• _What the task asks_
Please set down only the lines that run from the one containing "Given: Click the bar chart icon on 그래프보기" to the end of the listing below, exactly as written.

◇ ◇ ◇ ◇

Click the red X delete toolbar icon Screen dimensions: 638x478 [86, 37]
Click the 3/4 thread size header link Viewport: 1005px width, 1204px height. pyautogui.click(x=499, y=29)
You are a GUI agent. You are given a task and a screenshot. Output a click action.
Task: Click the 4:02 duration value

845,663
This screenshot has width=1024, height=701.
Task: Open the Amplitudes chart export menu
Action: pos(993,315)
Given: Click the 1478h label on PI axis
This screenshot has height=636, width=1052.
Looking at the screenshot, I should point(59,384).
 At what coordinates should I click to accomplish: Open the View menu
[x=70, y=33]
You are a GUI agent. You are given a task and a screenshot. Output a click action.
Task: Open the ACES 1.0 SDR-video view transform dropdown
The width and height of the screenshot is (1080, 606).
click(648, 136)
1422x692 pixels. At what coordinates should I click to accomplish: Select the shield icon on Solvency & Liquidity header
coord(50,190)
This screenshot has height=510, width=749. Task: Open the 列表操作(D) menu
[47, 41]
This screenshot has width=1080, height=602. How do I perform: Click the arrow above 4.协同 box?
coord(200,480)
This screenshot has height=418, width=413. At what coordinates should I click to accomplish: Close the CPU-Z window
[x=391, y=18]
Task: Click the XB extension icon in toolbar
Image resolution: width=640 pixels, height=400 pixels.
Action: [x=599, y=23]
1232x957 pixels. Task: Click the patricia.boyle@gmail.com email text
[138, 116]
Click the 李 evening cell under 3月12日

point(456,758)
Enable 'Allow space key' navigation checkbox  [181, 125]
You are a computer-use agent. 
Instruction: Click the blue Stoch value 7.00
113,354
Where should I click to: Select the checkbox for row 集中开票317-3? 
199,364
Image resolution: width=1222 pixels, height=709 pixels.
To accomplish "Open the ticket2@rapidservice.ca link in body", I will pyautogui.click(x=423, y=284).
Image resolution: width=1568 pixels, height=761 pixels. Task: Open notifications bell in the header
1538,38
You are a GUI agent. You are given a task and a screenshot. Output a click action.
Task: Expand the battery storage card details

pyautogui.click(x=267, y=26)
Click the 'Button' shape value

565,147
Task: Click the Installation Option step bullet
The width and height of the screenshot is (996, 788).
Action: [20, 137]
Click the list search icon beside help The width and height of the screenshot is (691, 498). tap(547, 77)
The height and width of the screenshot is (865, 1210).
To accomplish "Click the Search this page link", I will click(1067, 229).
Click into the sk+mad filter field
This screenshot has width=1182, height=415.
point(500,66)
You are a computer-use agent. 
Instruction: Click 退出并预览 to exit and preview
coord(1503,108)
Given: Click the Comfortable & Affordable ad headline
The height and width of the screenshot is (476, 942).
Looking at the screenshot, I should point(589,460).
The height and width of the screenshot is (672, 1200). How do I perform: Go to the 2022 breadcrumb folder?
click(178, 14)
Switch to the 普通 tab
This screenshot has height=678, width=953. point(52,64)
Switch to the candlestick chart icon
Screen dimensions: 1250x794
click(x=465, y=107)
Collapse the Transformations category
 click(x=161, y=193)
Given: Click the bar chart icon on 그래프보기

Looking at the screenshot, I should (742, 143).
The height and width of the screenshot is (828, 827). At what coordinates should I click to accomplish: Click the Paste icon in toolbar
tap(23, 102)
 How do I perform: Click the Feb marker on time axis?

◇ ◇ ◇ ◇

• _Exercise output_
Given: Click the bar chart icon on 그래프보기

Looking at the screenshot, I should (742, 143).
The height and width of the screenshot is (828, 827). At what coordinates should I click to accomplish: Click the Paste icon in toolbar
tap(23, 102)
 How do I perform: Click the Feb marker on time axis?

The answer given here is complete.